But builders across the U.S. and Greater Lehigh Valley are not seeing a strong demand for the 3,000-plus-square-foot “McMansions” that cropped up in the mid-2000s.

Instead, builders are seeing a stronger demand for houses with more usable square footage. Over the past two years, builders across the nation are creating homes with larger footprints, more interchangeable rooms and less wasted space.

“We’re seeing a trend in the extras of the enhancements as opposed to the base or square footage of the house changing,” said Christian Malesic of the Homebuilders Association of Berks County.

He said houses are trending larger by usable square footage. The average homebuyer is not going to buy a new smaller home unless it’s a townhouse, added the executive officer of the West Lawn-based organization that connects homeowners to members of the residential construction industry.

In Berks County, homebuilders are still building the same square footage as they did five or more years ago, Malesic said.

Nationally, the reason new homes are getting larger is because only higher income households can qualify for a mortgage, said Stephen Melman, director of economic services for Economics and Housing Policy of the National Association of Home Builders, an organization based in Washington, D.C. First-time buyers have been absent from the market because of tough lending standards, he said.

“Homes have actually gotten larger over the last couple of years, primarily because the market has not included the first-time homebuyer,” Melman said.

The new home market for larger multigenerational households is growing, but small, Melman said. The trend is more prevalent among families with cultural traditions of housing more than one generation under one roof.

The trend also is driven by aging Baby Boomers who want high quality design.

“They [Baby Boomers] might be downsizing in terms of number of bedrooms and the size of yards, but they are not necessarily buying smaller than average homes,” Melman said.

Nationally, the average floor area of new homes decreased during the 2008-2010 period because of the Great Recession, Melman said. However, the average floor area has increased the past two years, although at 2,505 square feet it remains slightly below the 2007 peak at the end of the boom (2,521 square feet).

As first-time buyers face higher down payment requirements and credit score standards, only higher income families are qualifying for mortgages, and those families have the economic strength to purchase larger homes, Melman said.

But smaller homes could make a comeback.

“There are several demand trends swirling in the market,” he said. “As the first-timers re-enter the market, they are likely to purchase smaller, less expensive homes. Also, Baby Boomers will at least be willing to give up extra bedrooms. Economic uncertainties and stiff lending requirements are creating real headwinds holding back housing demand from being realized.”

One builder in Berks does see strong demand for smaller homes.

Keepsake Homes Inc., a company that builds new homes and additions in Berks, Schuylkill, Lehigh and several other counties, recently introduced a group of smaller homes called “The Essential Collection.”

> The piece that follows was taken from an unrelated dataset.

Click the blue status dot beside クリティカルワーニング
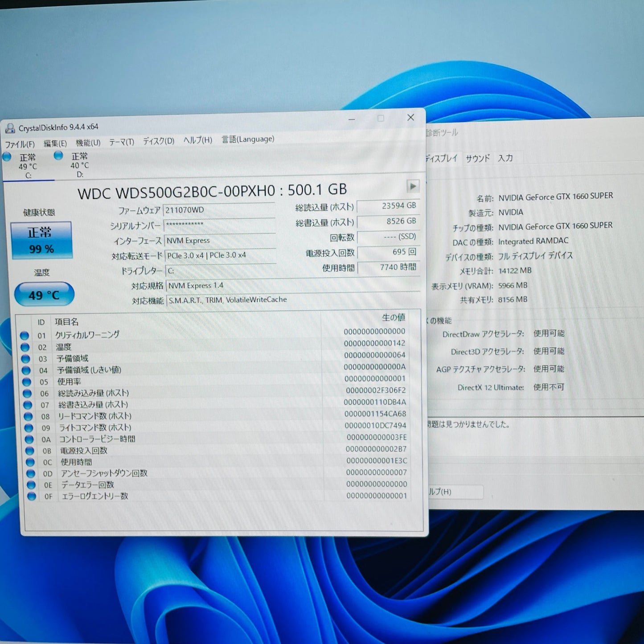Image resolution: width=644 pixels, height=644 pixels. [25, 336]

These homes are geared toward retirees, single parents, empty nesters and people who want only the essential elements of a house, said Bill Hines, president and general manager of Keepsake Homes, which is headquartered in Sinking Spring.

Homes in this collection range from 900 to 1,400 square feet and are priced $75,000 to $100,000, Hines said.

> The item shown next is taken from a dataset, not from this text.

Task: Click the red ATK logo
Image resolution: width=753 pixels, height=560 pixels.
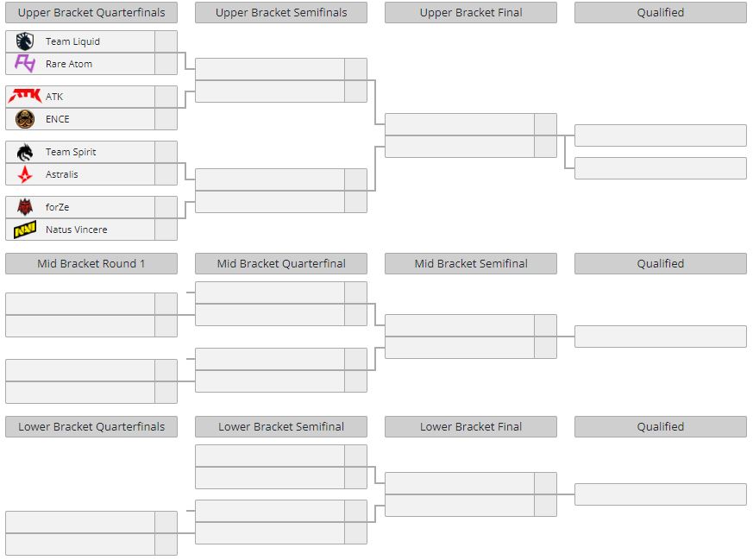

“We saw a void in what we had,” he said. “We’re seeing a lot of interest just in the first three weeks.”

Keepsake Homes is seeing this interest not just from people who want a smaller home, but from investors who want to acquire property. These smaller homes also are easier to get appraised and to acquire funding from banks, whereas Hines said the company is having problems with bank financing and appraisals on bigger homes.

Location also plays a role.

Keepsake Homes has an office in Montgomery County where incomes tend to be higher, which means the company is building bigger houses. However, in Schuylkill County, the company is finding more people want smaller houses, and people’s incomes tend to be lower in this area. The company is building homes in the essentials collection in Schuylkill and Berks counties.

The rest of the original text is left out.